Theresa May has called on the BBC to explain why a joke made by Jo Brand about throwing battery acid was broadcast on one of its radio shows.
Brand, 61, has been accused of inciting violence after making the comment on Victoria Coren Mitchell’s Radio 4 show Heresy, referring to recent protests in which milkshakes have been thrown at right-wing politicians.
The BBC defended the comedian following the backlash, saying panellists are often “deliberately provocative” but “not intended to be taken seriously”.
Now the prime minister has stepped into the row, with her spokesman saying: “The prime minister has consistently said politicians should be able to campaign without harassment, intimidation and abuse.
“It is for the BBC to explain why it was appropriate content to broadcast.”
Brexit Party leader Nigel Farage, who was covered in milkshake during a campaign walkabout in Newcastle last month, accused Brand of inciting violence, while several social media users have compared the BBC’s response with Danny Baker‘s sacking over an alleged racist tweet about royal baby Archie.

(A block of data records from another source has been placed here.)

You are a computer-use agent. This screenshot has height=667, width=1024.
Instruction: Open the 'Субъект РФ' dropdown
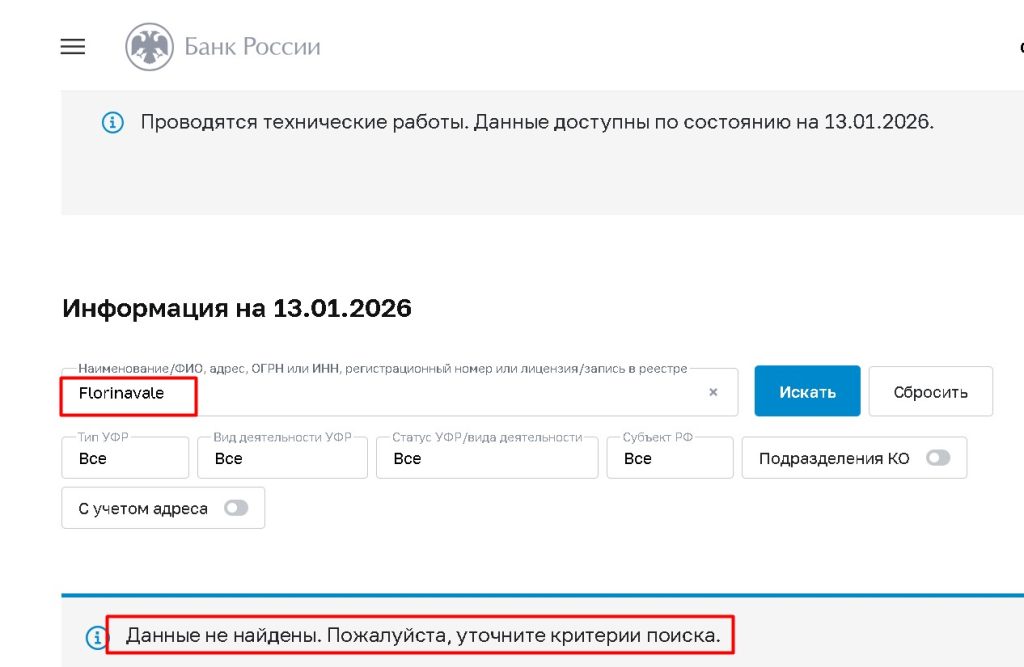pos(670,458)
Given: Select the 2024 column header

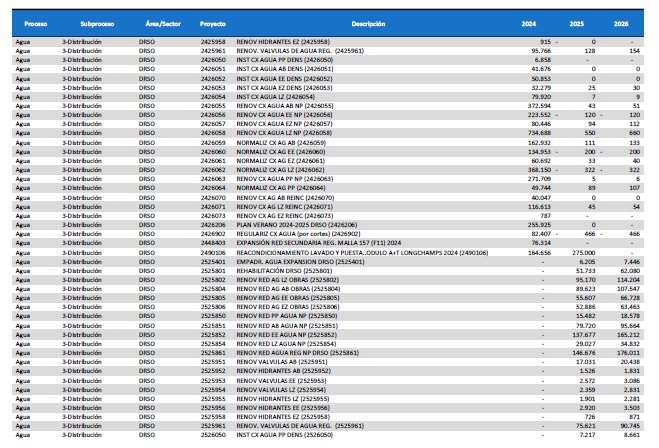Looking at the screenshot, I should click(x=528, y=21).
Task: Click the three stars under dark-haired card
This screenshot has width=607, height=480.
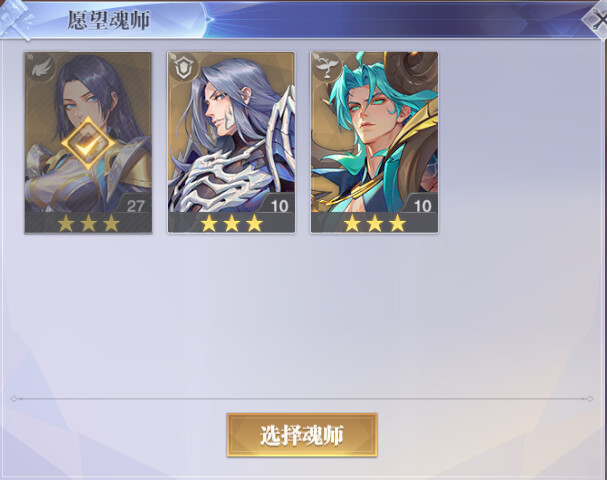Action: click(88, 223)
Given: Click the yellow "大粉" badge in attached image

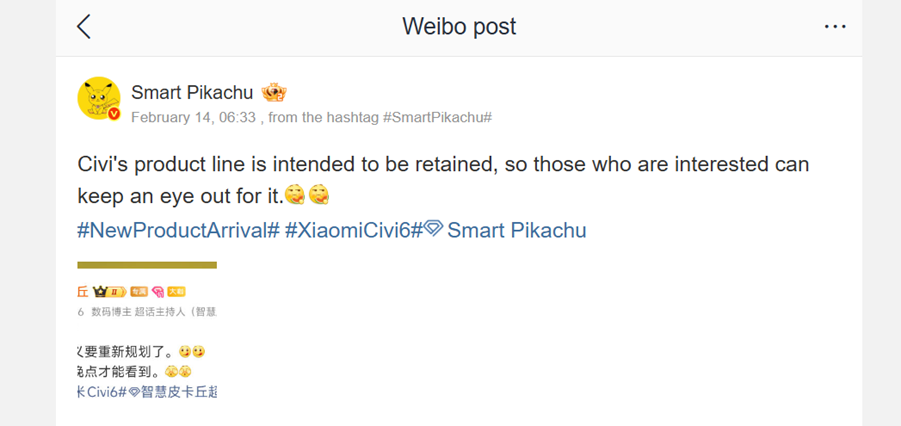Looking at the screenshot, I should pyautogui.click(x=176, y=292).
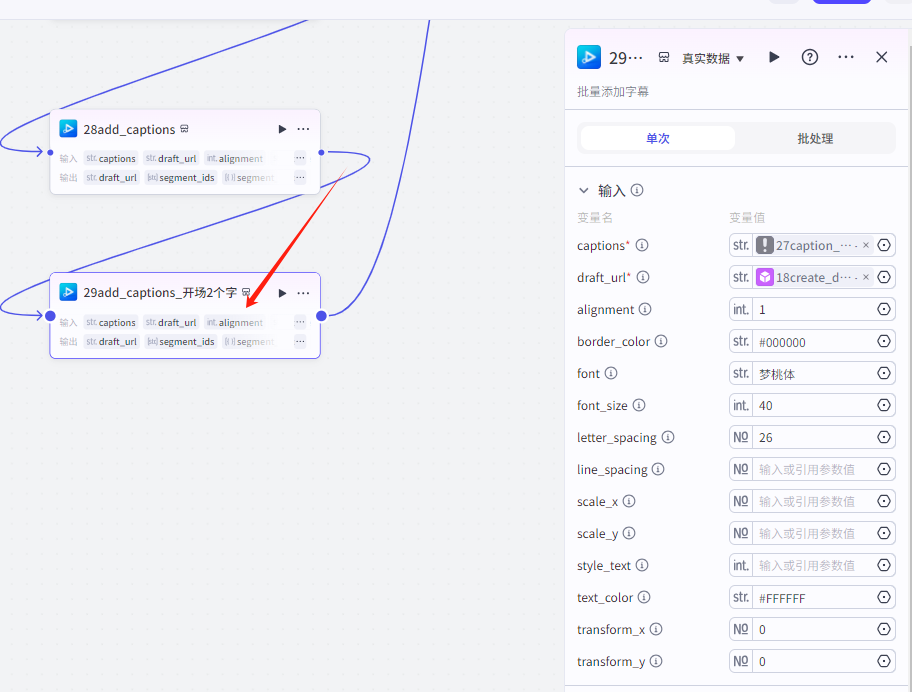This screenshot has width=912, height=692.
Task: Switch to the 批处理 tab
Action: point(815,138)
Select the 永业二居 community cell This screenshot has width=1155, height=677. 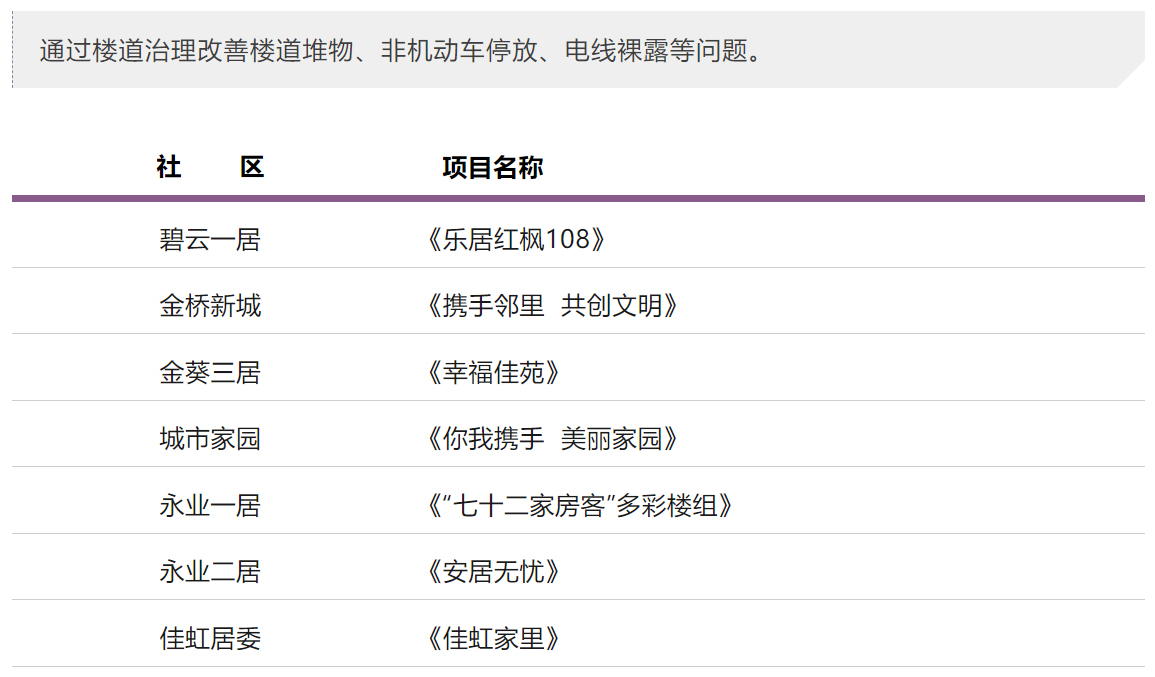point(210,572)
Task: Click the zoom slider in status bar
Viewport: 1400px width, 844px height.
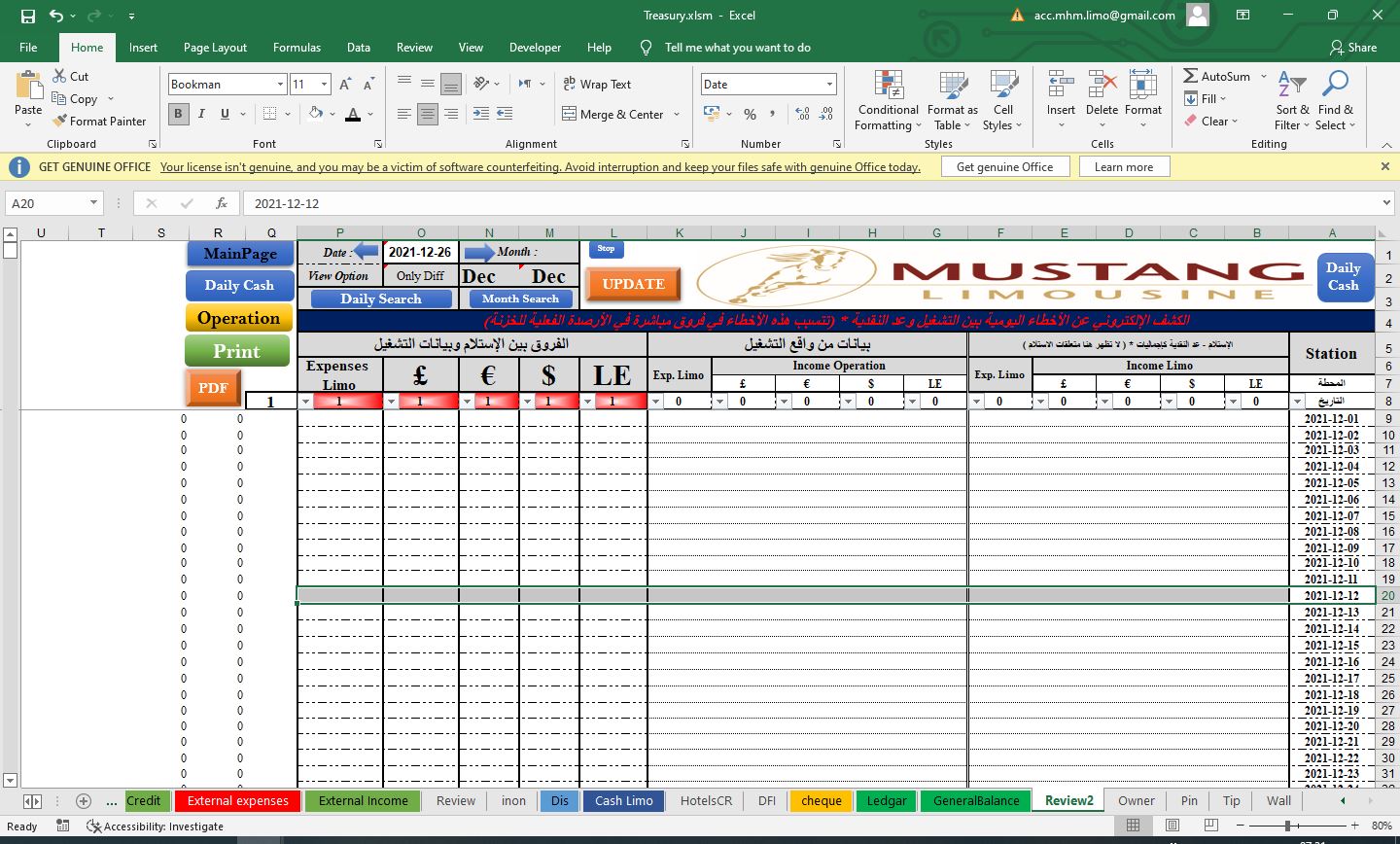Action: (1287, 826)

During her appearance on Heresy, in reply to a question about the state of UK politics, Brand said: “Well, yes I would say that but that’s because certain unpleasant characters are being thrown to the fore and they’re very, very easy to hate and I’m kind of thinking: ‘Why bother with a milkshake when you could get some battery acid?’
“That’s just me. I’m not going to do it, it’s purely a fantasy, but I think milkshakes are pathetic, I honestly do, sorry.”
Defending the show, a BBC spokeswoman said: “Heresy is a long-running comedy programme where, as the title implies and as our listeners know, panellists often say things which are deliberately provocative and go against societal norms but are not intended to be taken seriously.”
In a tweet, Mr Farage said Brand’s comment was “incitement of violence and the police need to act”.
TV presenter Piers Morgan is among those making the comparison with Baker’s sacking, saying: “Why did the BBC instantly sack Danny Baker for an offensive royal baby tweet but won’t sack Jo Brand for saying she’d like acid to be thrown at politicians?”
Broadcasting watchdog Ofcom said that, as of Wednesday afternoon, it had received 19 complaints about the Heresy episode in question.
At the end of show, Coren Mitchell said she hoped Brand’s remarks had not caused offence but added that the aim of the radio series was to “test the boundaries of what it’s okay to say and not say”.
The quiz host and television personality, 46, later responded to Mr Farage on Twitter, accusing him of double standards.
She wrote: “Nigel! I’m genuinely disappointed; we don’t agree on everything, but I would totally have had you down as a free speech man. Especially when it comes to jokes.”
The trend of throwing milkshakes at right-wing politicians and activists began when viral footage showed Tommy Robinson being covered in Warrington.
Since then, several other members of the public have attempted to repeat the protest.